Items drawn from a data source
##############################

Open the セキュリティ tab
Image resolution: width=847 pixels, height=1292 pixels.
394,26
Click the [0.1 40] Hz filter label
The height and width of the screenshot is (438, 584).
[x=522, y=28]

##############################

To be done →
Reproduce all of the material above, replacing "tab" with "panel" and changing nothing else.

Solution to the problem →
Open the セキュリティ panel
Image resolution: width=847 pixels, height=1292 pixels.
394,26
Click the [0.1 40] Hz filter label
The height and width of the screenshot is (438, 584).
[x=522, y=28]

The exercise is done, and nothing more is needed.